Quand L’alphabet des créateurs est sorti, en février de cette année, je me suis méfié. Comment !? Le Bélial, éditeur français du livre, avait le culot de couper à travers Perhaps the stars, l’ultime tome de Terra Ignota, immense saga d’Ada Palmer dont j’attendais la fin avec impatience ? Scandale. J’ai ainsi préféré attendre octobre et la sortie de Peut-être les étoiles, qui conclut la saga en français, pour d’enchaîner goulument les deux tomes d’une traite.

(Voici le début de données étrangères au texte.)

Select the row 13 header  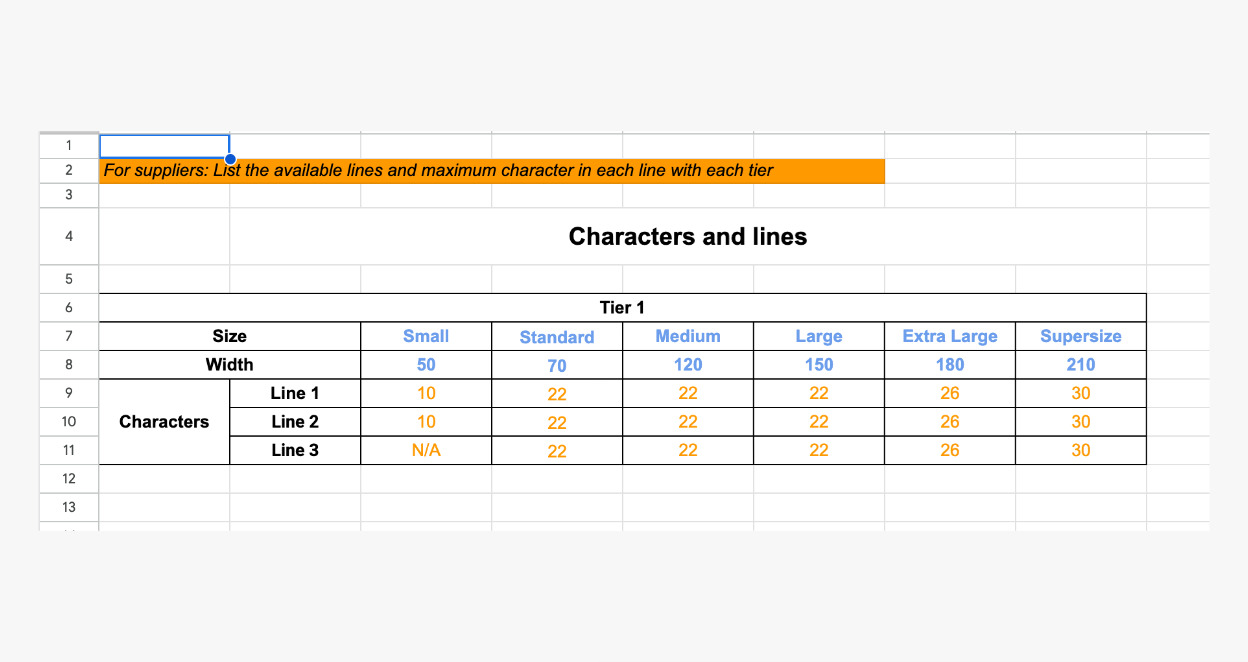tap(68, 507)
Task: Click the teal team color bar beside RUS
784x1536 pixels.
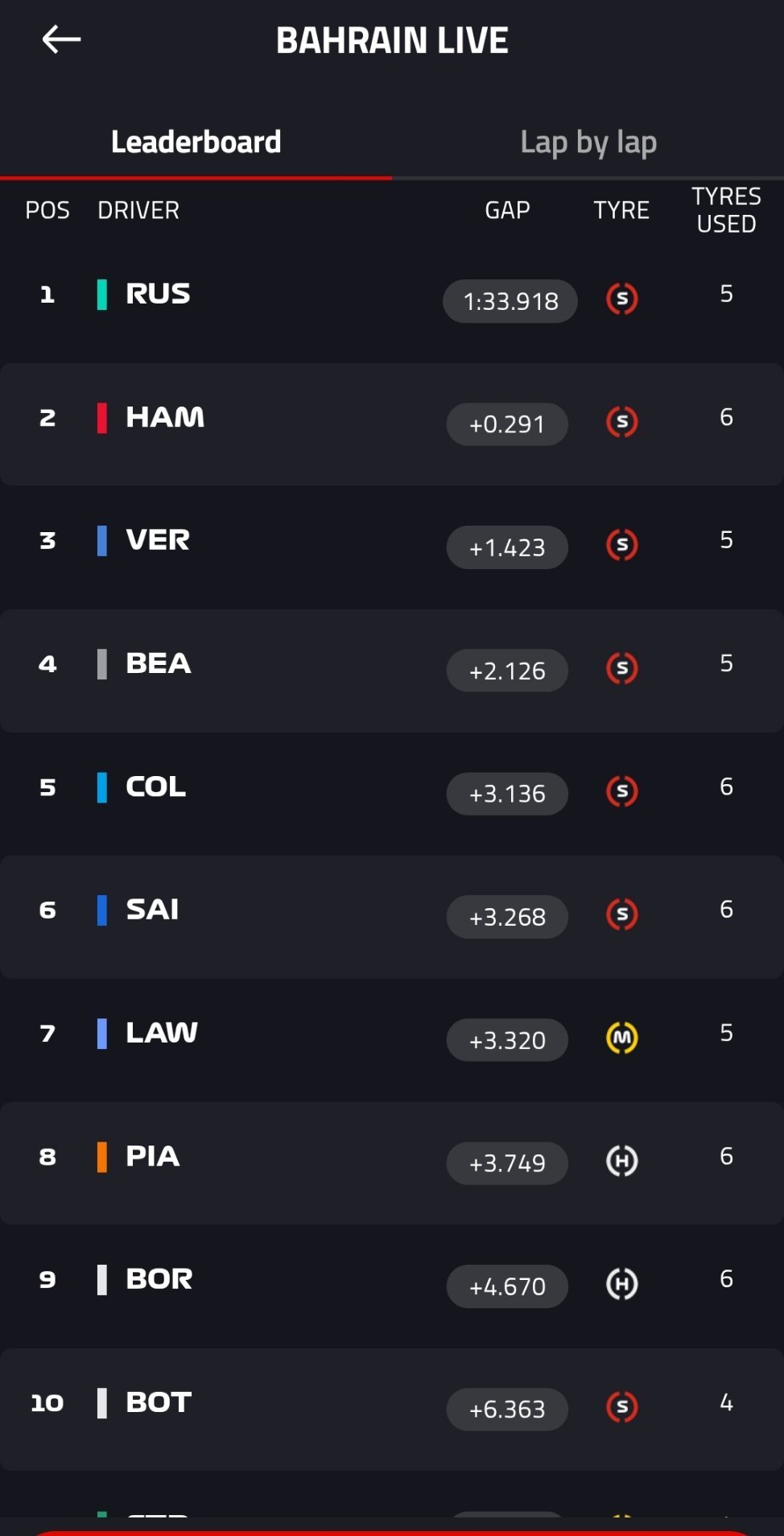Action: pos(102,295)
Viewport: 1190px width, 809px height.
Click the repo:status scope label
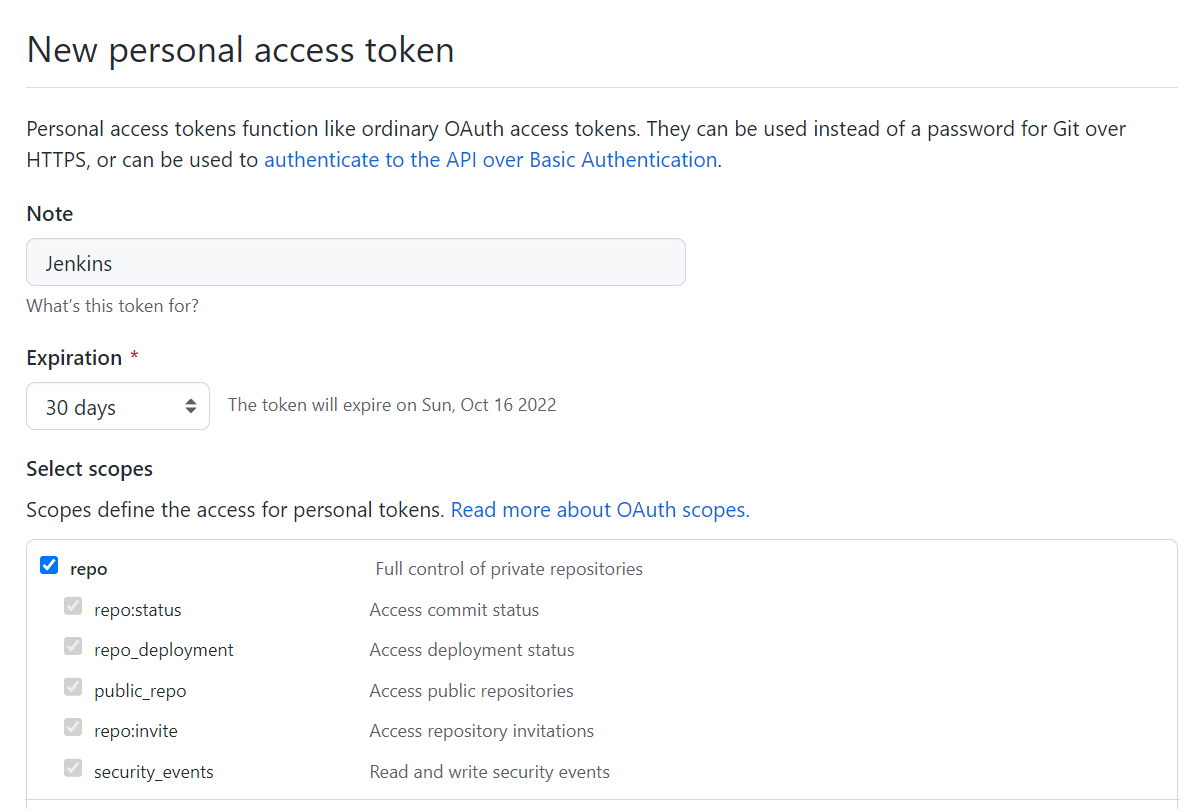pos(137,610)
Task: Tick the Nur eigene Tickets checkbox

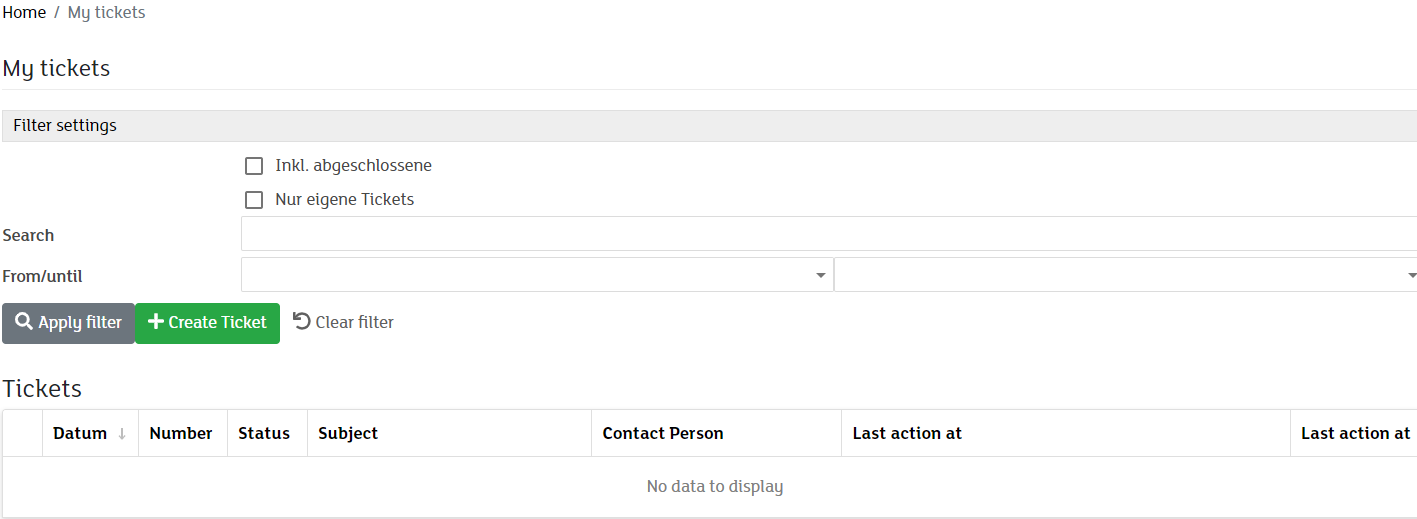Action: pyautogui.click(x=254, y=200)
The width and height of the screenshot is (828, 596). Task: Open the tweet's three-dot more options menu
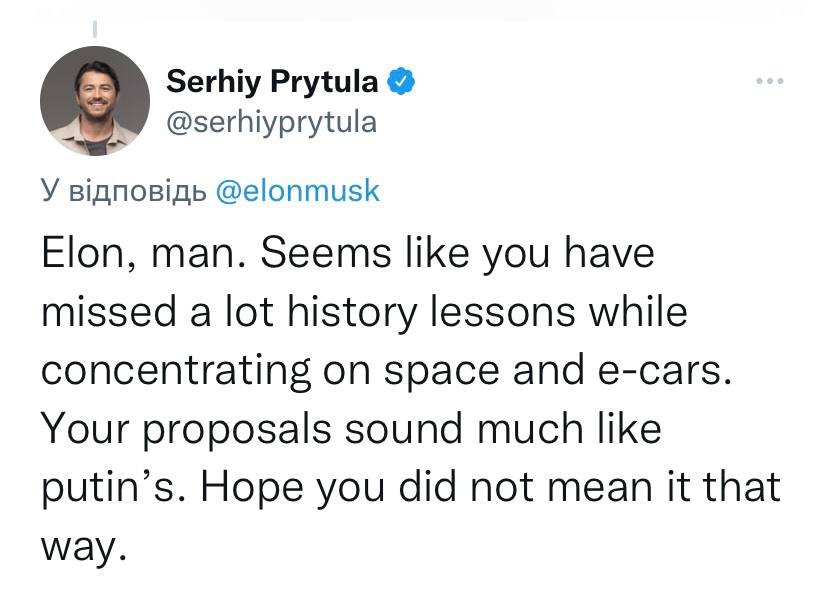tap(768, 81)
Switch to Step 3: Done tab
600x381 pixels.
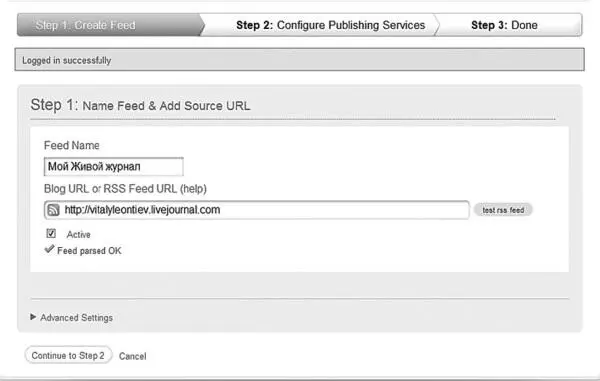(x=504, y=25)
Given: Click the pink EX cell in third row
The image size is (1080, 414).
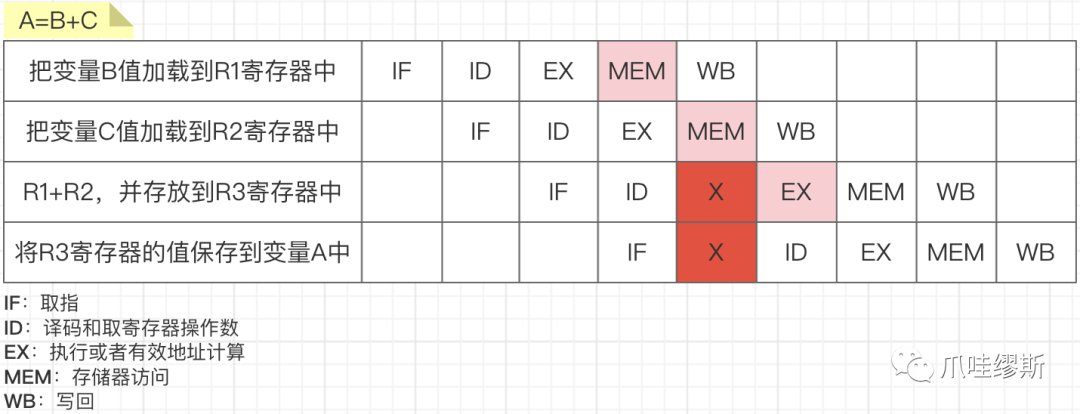Looking at the screenshot, I should tap(796, 192).
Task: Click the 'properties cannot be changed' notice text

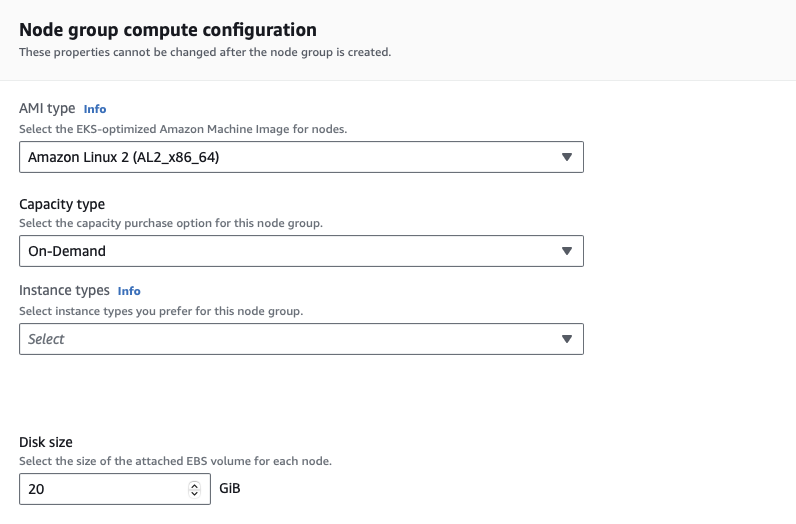Action: tap(205, 52)
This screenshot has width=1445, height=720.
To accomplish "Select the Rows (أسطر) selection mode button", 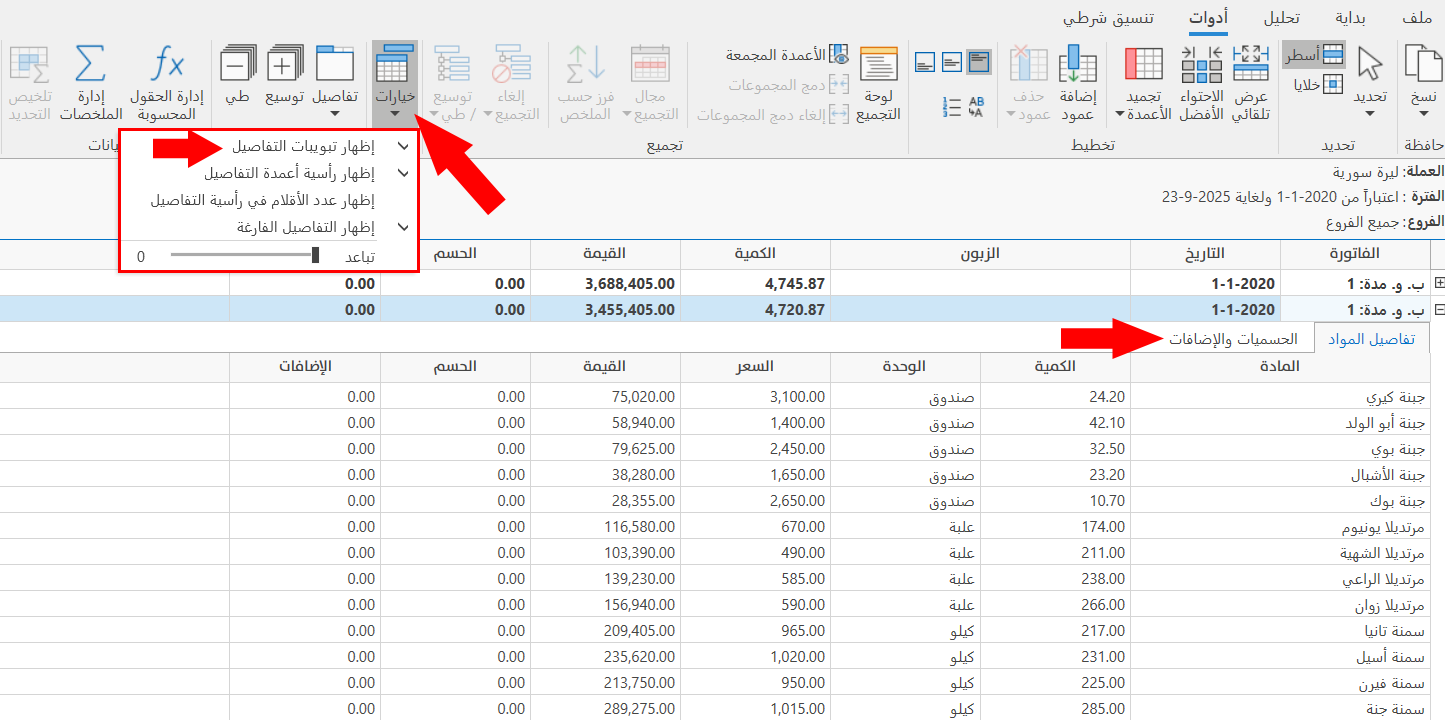I will 1314,54.
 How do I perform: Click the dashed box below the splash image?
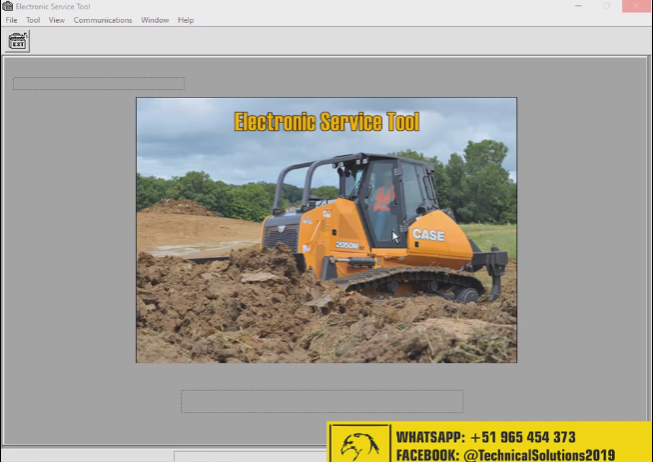pyautogui.click(x=322, y=401)
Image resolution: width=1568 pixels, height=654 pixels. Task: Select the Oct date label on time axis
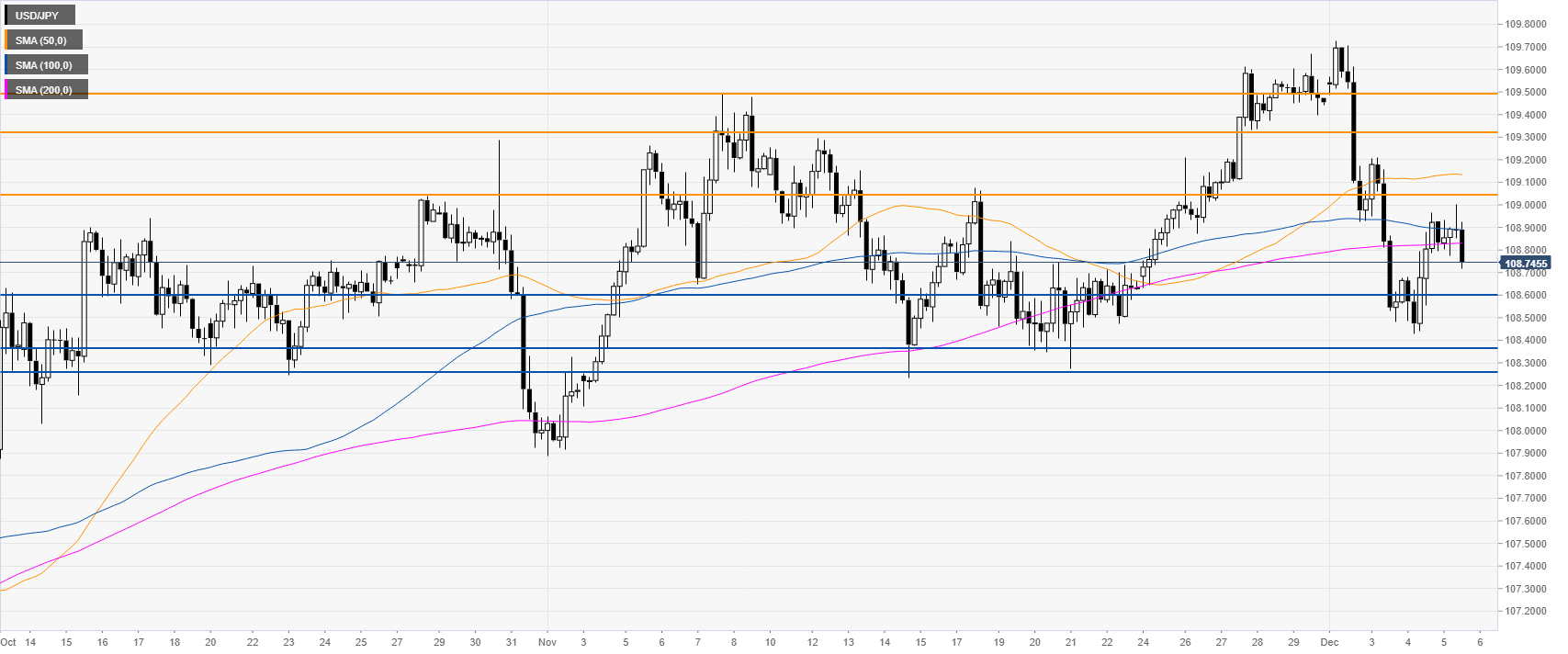point(8,642)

Au moment de m’y mettre, deux constats se sont imposés à moi. Le premier : vu le poids des deux livres cumulés, couper au milieu du livre original n’était probablement pas une si mauvaise idée. Je peux même dire a posteriori que l’endroit même de la coupure est plutôt bien vu et semble presque relever de l’évidence. Le second : je suis très content, mais aussi déstabilisé. Même si le tome précédent ne laissait que peu de doute sur la situation à venir, l’entame de cette conclusion nous laisse un peu perdu.e.s. Il faut dire que dès le début de la saga, en partant d’une technologie si bêtement science-fictionnesque qu’elle en paraît presque déplacée ici (la voiture volante), Ada Palmer nous avait présenté un système mondial passionnant et en apparence parfait, quasiment utopique, pour progressivement nous en dévoiler les failles par la voix d’un narrateur au demeurant assez peu fiable. L’alphabet des créateurs et Peut-être les étoiles s’attachent à nous montrer ce qu’il advient quand ce système craque pour de bon. Quant au narrateur…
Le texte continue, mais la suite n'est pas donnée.